Weitere Informationen zur medikamentösen Behandlung gibt es hier.

Physio- und Ergotherapie

Einen weiteren wichtigen Baustein in der Behandlung bilden individuell angepasste, kontinuierlich angewandte physikalische Maßnahmen, Physio- und Ergotherapie sowie Krankengymnastik. Durch sie können Schmerzen gelindert und die ungleichmäßige Beanspruchung von Muskeln ausgeglichen werden. Auch Einschränkungen in der Bewegung, Fehlstellungen oder Schonhaltungen können so behandelt oder ihnen vorgebeugt werden. Neben der Krankengymnastik hilft die Ergotherapie dabei, gezielt die Aktivitäten des täglichen Lebens für die jungen Rheumapatienten zu erleichtern und deren Ausführung zu verbessern. Sogenannte Funktions- und Lagerungsschienen beugen einer drohenden Fehlstellung der Gelenke im Bereich der Hände und Finger vor. Die Physiotherapie zielt vor allem auf den Erhalt und die Therapie der Gelenkfunktionen sowie die Behandlung eventueller Fehlstellungen ab. Auch die Beweglichkeit wird durch Mobilisation und das Dehnen verkürzter Strukturen gefördert.
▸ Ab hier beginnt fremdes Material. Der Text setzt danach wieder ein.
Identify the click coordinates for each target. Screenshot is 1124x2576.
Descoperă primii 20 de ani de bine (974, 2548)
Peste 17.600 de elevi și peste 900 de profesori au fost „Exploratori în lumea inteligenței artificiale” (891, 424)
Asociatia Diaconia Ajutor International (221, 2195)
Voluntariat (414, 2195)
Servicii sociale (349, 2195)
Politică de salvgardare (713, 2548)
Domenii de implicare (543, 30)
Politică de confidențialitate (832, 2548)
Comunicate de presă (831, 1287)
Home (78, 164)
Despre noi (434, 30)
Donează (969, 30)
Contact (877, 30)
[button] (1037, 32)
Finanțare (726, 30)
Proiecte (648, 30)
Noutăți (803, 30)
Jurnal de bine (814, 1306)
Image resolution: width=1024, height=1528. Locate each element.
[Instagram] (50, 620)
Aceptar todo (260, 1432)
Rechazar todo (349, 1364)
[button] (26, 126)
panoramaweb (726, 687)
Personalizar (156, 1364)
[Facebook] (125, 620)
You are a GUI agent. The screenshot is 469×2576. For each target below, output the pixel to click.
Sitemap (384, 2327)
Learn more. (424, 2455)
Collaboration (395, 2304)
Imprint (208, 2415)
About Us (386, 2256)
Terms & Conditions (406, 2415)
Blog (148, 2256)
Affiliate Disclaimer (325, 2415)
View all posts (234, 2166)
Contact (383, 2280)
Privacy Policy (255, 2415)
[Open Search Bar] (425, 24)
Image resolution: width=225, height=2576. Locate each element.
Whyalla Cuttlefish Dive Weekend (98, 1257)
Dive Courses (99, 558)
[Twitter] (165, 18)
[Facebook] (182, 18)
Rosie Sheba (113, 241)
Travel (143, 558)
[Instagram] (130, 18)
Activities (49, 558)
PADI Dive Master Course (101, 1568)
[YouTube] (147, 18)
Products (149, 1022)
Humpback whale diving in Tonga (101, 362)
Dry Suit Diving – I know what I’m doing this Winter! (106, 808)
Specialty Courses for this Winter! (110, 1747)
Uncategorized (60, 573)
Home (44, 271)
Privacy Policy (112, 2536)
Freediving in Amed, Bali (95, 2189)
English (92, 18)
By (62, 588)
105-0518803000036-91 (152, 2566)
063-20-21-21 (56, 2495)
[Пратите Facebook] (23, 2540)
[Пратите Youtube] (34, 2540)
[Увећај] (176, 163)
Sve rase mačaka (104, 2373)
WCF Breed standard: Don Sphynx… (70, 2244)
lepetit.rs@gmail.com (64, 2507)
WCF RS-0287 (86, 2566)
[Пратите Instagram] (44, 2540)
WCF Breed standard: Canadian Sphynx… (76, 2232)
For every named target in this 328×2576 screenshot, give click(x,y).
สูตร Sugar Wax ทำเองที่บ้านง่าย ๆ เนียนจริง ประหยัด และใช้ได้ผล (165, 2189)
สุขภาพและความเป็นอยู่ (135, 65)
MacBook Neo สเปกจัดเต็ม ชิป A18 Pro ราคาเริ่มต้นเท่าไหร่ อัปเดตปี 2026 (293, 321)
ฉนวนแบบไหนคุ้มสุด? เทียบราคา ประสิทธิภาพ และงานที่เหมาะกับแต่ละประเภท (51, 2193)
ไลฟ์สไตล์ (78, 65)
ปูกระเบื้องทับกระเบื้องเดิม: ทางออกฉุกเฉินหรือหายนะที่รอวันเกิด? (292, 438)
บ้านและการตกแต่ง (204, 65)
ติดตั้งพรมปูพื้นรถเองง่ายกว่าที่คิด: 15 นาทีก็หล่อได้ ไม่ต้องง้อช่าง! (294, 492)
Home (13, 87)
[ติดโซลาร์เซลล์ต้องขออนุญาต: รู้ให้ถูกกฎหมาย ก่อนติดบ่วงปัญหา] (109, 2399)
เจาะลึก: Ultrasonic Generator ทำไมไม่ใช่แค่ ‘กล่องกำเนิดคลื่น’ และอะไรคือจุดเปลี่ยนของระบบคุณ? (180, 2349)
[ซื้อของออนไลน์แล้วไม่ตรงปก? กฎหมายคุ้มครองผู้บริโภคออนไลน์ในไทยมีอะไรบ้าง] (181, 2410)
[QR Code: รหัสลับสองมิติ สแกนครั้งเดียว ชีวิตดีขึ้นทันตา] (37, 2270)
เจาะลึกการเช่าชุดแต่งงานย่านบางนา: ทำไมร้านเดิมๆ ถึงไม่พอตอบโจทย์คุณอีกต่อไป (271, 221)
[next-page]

Eltern können einige Behandlungsmethoden erlernen, um diese auch zu Hause bei ihrem Kind anzuwenden. Der Kinder-Rheumatologe erläutert: „Vor allem die Linderung der Schmerzen und die Entspannung der Muskeln stehen im akuten Stadium der Arthritis im Fokus der Behandlung. Dies wird durch ein behutsames und passives Bewegen der Gelenke erreicht, das wiederum zu einer allgemeinen Verbesserung der Beweglichkeit des jungen Patienten führt. Auch die Behandlung mit Kälte oder Wärme kommt hier zum Einsatz.“

Psychologie

Weil rheumatische Erkrankungen sowohl die Kinder und Jugendlichen als auch deren Familien oftmals sehr belasten, ist es wichtig, auch psychologische Hilfe anzubieten. Sie unterstützt die Verarbeitung der Erkrankung und den Behandlungserfolg. Im multimodalen Therapiekonzept ist die Psychologie ein wesentlicher Baustein.